Time and again, against a seemingly chaotic backdrop, I have found myself defaulting to a standard MBA device—the 2×2 matrix—in an attempt to extract signal from noise. Another tic is to populate the matrix cells with sharks, orcas, sea lions, and dolphins (mapping stakeholder engagement in the mid-1990s) or locusts, caterpillars, butterflies, and honeybees (when exploring 21st-century economic models as the new millennium launched). There’s method to the apparent madness, however, in that the visuals can help engage a wider audience.
So here I go again—in an attempt to answer the question, “Can social entrepreneurs create the necessary large-scale change?” A simple question—and a simple answer: no.
That may strike you as unexpected, misguided, unfair, or even schizoid, given that I have spent so much of the past decade working with—and celebrating—social entrepreneurs and their intrapreneurial cousins within mainstream companies.
Don’t get me wrong; I still believe that, in the right circumstances, many of these extraordinary innovators, entrepreneurs and investors will drive potentially transformative solutions to scale. But the fact is that our current trajectory simply won’t take us to where we need to be by 2050.
And, yes, I admit it; I have followed the standard politician’s ploy of changing the question asked to one I wanted to answer. The key word that I quietly added to the McKinsey question is necessary. Necessary is a slippery word, its meaning morphing over time.
Once they have gained traction, no question, social entrepreneurs like Muhammad Yunus of the Grameen Bank, Fazle Hasan Abed of BRAC, Dr. G. Venkataswamy of Aravind Eye Care System, Wangari Maathai of the Greenbelt Movement, or Tim Smit of the Eden Project can move mountains. But generally the benefits they provide are far from ubiquitous even in their own countries, let alone globally.

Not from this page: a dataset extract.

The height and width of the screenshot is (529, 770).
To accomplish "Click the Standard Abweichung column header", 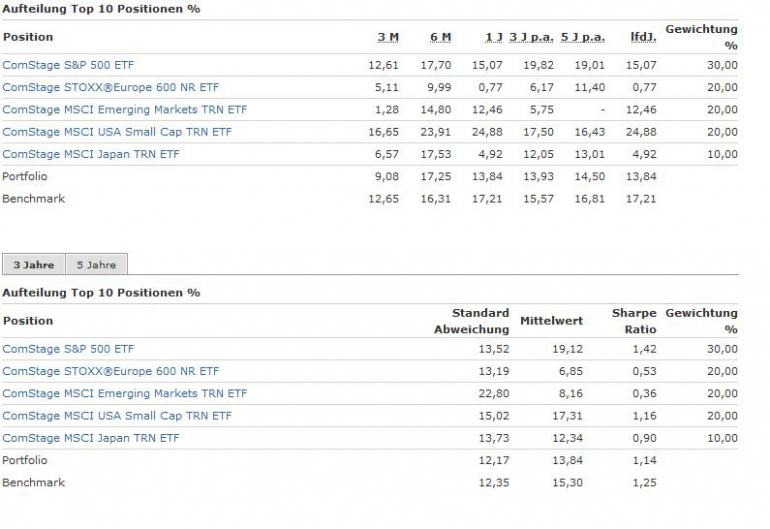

The uncomfortable truth is that the nature and scale of the economic, social, environmental, and governance challenges we face are unparalleled. Humanity is headed towards 9 billion people by midcentury, with more than half of our species already concentrated in seething urban areas—and billions more destined to follow. Add to that the growing risks related to abrupt climate change; pandemics; and energy, water, and food security. Expecting social entrepreneurs to solve these problems is both unrealistic and a misreading of the real value they bring to bear.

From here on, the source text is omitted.